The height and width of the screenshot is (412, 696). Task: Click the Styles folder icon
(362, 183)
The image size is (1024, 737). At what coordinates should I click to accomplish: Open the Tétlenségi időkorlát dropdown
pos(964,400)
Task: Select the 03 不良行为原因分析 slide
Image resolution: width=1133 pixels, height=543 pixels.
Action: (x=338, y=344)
#####
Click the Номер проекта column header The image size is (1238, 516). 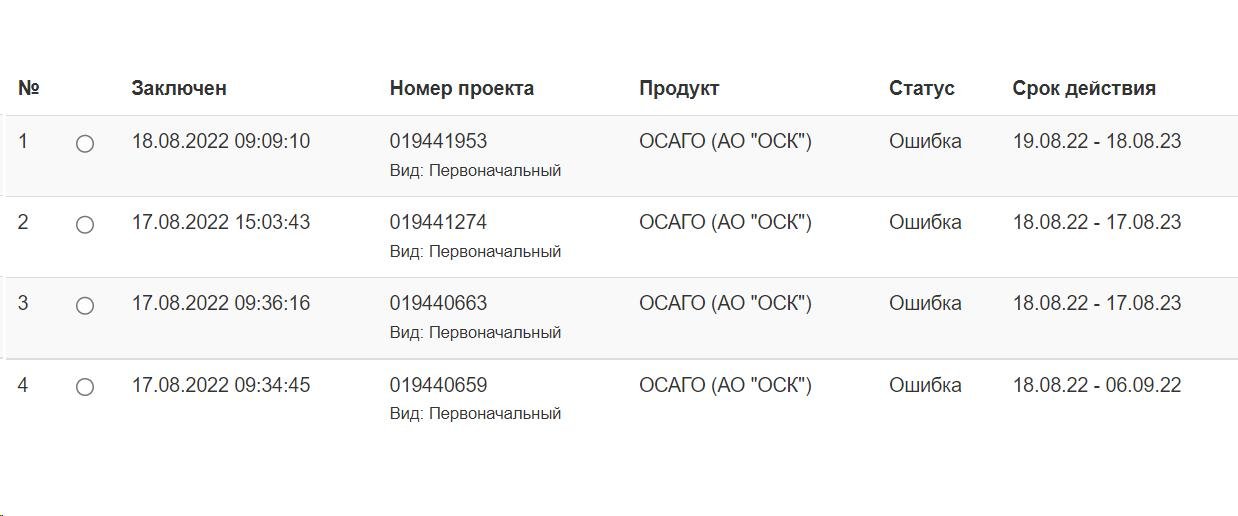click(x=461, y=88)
#####
## Problem
In the listing above, find the line containing "The height and" and the line containing "Task: Select the 03 不良行为原因分析 slide", then repeat those two lines and everything between them exactly.

## Result for this task
The height and width of the screenshot is (412, 696). Task: Click the Styles folder icon
(362, 183)
The image size is (1024, 737). At what coordinates should I click to accomplish: Open the Tétlenségi időkorlát dropdown
pos(964,400)
Task: Select the 03 不良行为原因分析 slide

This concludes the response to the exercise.